De nuevo la luz penetrante le hace soltar la estilográfica y ponerse alerta, Edgardo acaba de dejar su móvil dentro de los bolsillos de la campera. Dirige su mirada y pasos en dirección al lavabo, sin percatarse de la sombra que lo sigue. No hay nada a qué temer y menos en un tren y en un país tan seguro, pensaba. Se acercó a la puerta y extrañamente, para él, estaba el cartelito de libre cuando se dispuso a entrar para ver si estaba su amigo sintió que entró él también a ese territorio frío y sanguinolento del que hablan sus relatos. De cabo a rabo incrustado el metal en su terso cuello burgués. El perseguidor no le dio la menor posibilidad de emitir un grito, lo empujó adentro y le atravesó la ropa una y otra vez cociéndolo a puñaladas.

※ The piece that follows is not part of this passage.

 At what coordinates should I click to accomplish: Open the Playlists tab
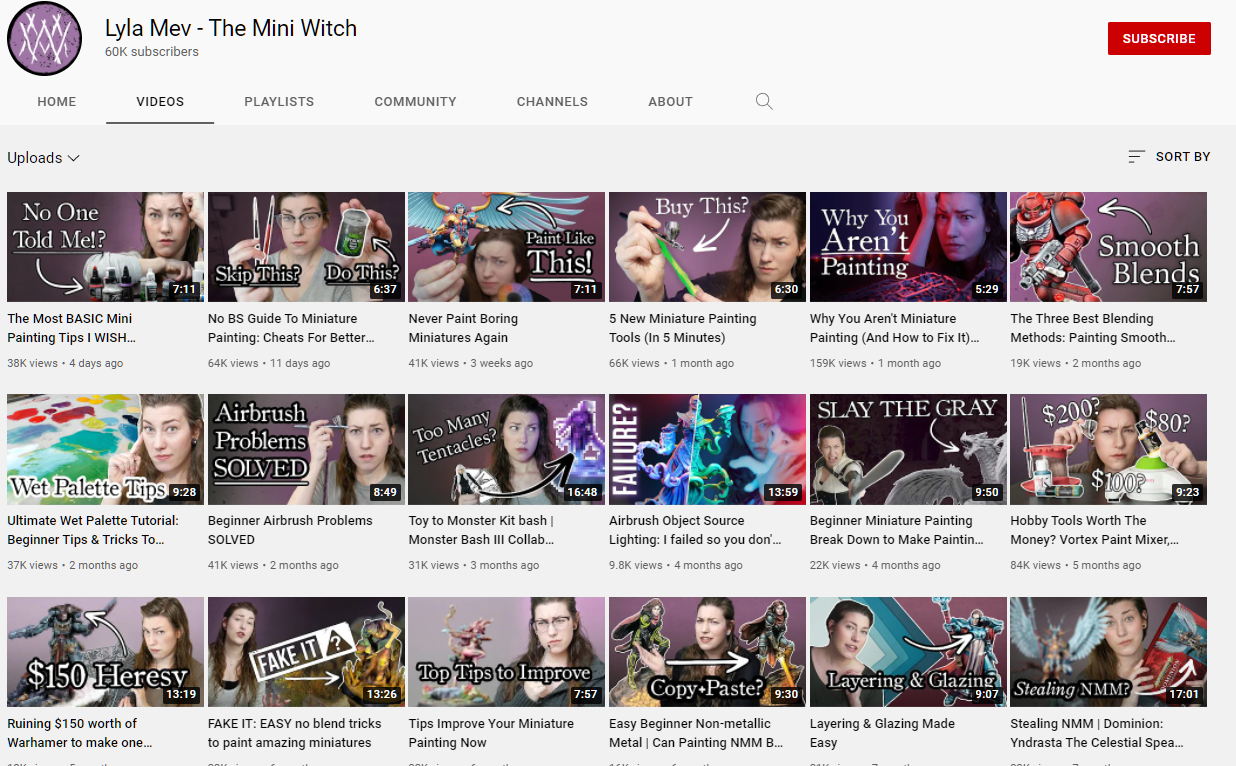click(279, 102)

El otro cuerpo inmóvil daba muestras de que la muerte le había aflojado los esfínteres, sin importarle, y en medio de la mierda reinante, le puso encima a este otro un poco más caliente. Tuvo el cuidado necesario de no ensuciarse los zapatos y después dirigió sus manos al lavatorio y se limpió las manchas. Antes de salir dejó puesto el cartel de ocupado. Afuera nadie rondaba por el vagón, sólo la luz roja le señalaba desde atrás pero estaba muda.